Most of Western Maryland’s RS3’s were retired by 1976, but four were leased by the Gettysburg Railroad when it was formed to operate the line from Gettysburg to Mount Holly Springs, Pennsylvania. After the new short line acquired its own power, the four Alcos were returned, and placed in storage at the B&O shops in Cumberland, Maryland, as seen here. This particular unit escaped the torch when it was donated to the B&O Museum in 1979.
After the Delaware & Hudson’s expansion as a result of the Conrail merger, the D&H was short of power, and looked in all directions for additional locomotives. One solution came in the form of a group of ex-Long Island high hood C420’s that had outlived their lease to the LIRR. Although they were patched as D&H assets, I don’t believe that they were around for very long. Here two of them are sandwiched between an ex-LV C420 and an M-K RS3 rebuild on a northbound train (westbound on this line) departing Allentown, Pennsylvania.
After shooting the San Manuel Arizona road train with the RS3 near Hayden, I gave chase and was able to bag this shot of the train on the trestle at Mammoth. I thought I was hot stuff with this until I saw JJL's Flicker shot taken three years earlier with two RS3s on this bridge!
News came this week that Magma Copper/San Manuel Arizona RS3 No. 3 is being preserved at the Arizona Railway Museum in Williams. RS3s were primarily used on mine runs in SMA service, and occasionally on the road train up to the connection with SP/Copper Basin in Hayden to San Manuel.
I was lucky on May 10, 1989 when RS3 No. 13 lead the road train south, seen here leaving Hayden. Interestingly this RS3 is still around too, stored at the Nevada Northern Railway Museum in Ely.
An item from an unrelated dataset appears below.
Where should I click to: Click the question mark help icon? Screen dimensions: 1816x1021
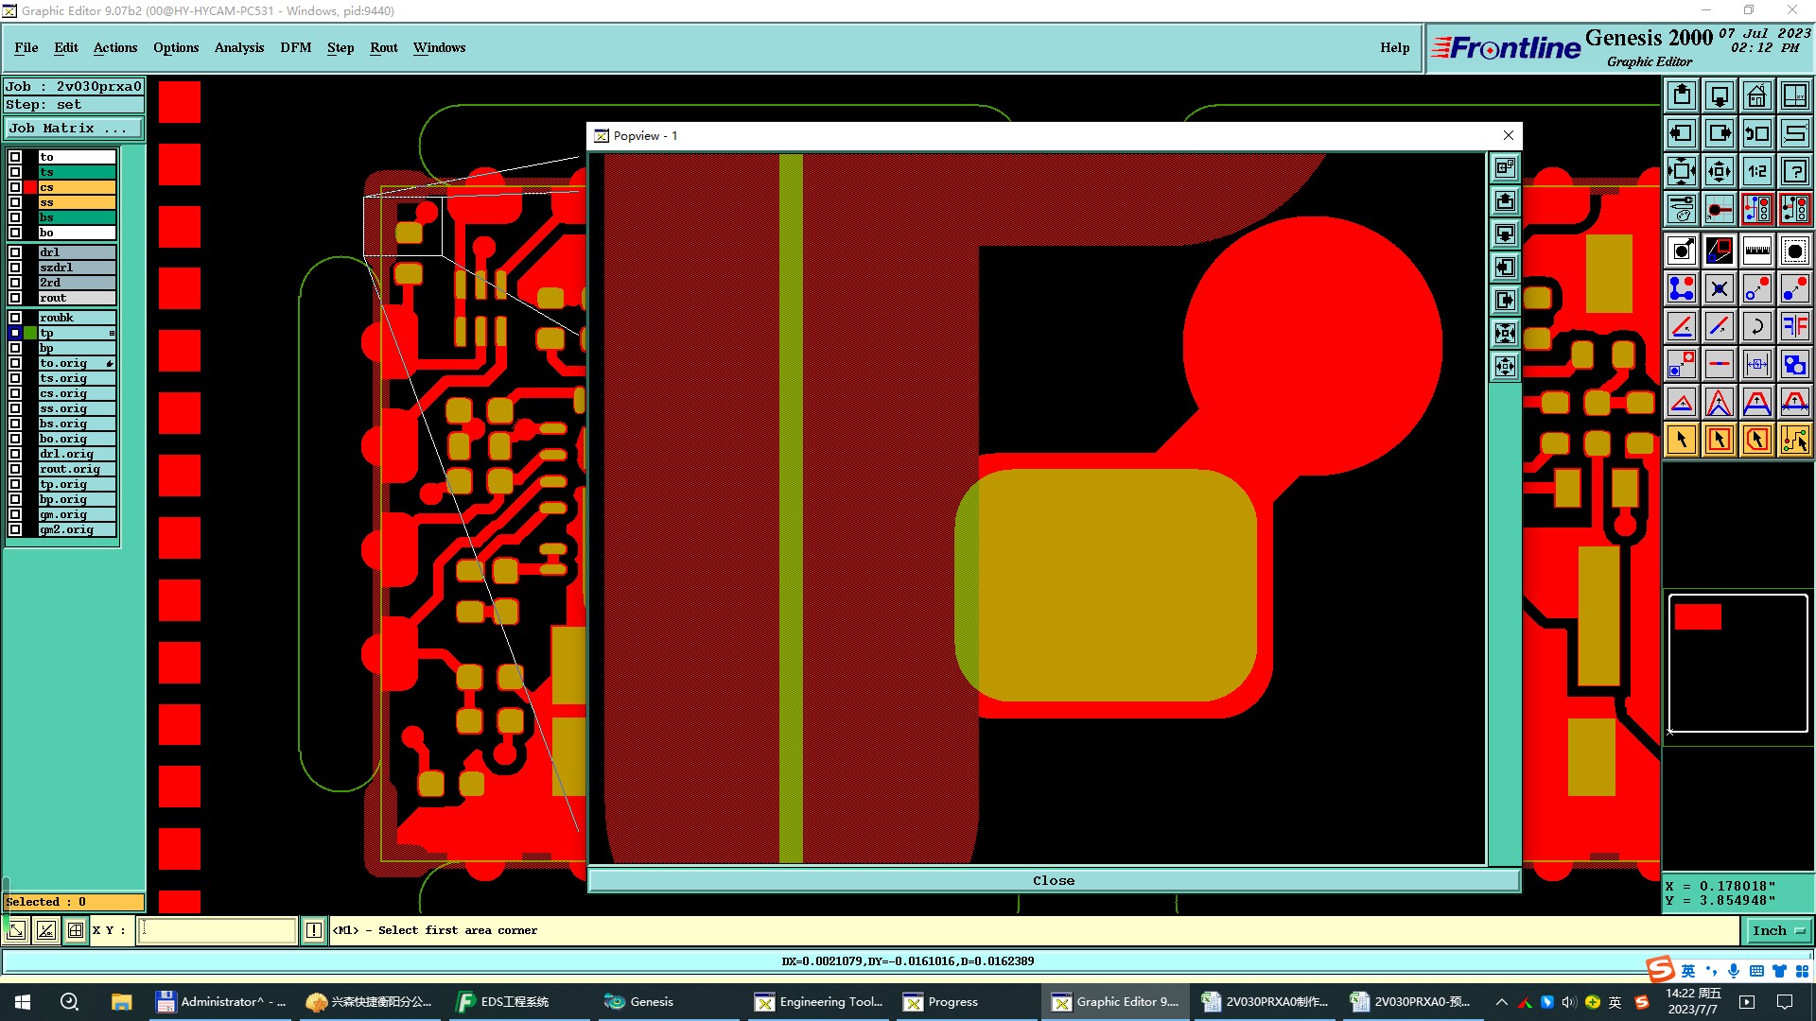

The Lackawanna’s electrified commuter territory in Northern New Jersey was not the exclusive domain of electrified MU cars. Locomotive-hauled trains reach many points located beyond the farthest reach of the catenary. Steam power for these trains gave way to E8’s, GP7/9’s and RS3’s. In the early 1970’s, new trainsets with GE U34CH power displaced the earlier technology. Here one of those trainsets enters Hoboken Terminal.
VLIX RS3 512 is in the dead line at Oak Ridge, Tennessee on April 2, 2020. The unit was built for the Reading Railroad July 1952.
Olgebay-Norton Alco’s stand in the rain at the company’s Ashland, Kentucky yard. RS3 512 began life as Reading 495, and is now part of the Vintage Locomotives, Inc. collection in Oak Ridge, Tennessee. I haven’t found the origin or disposition of S2 511.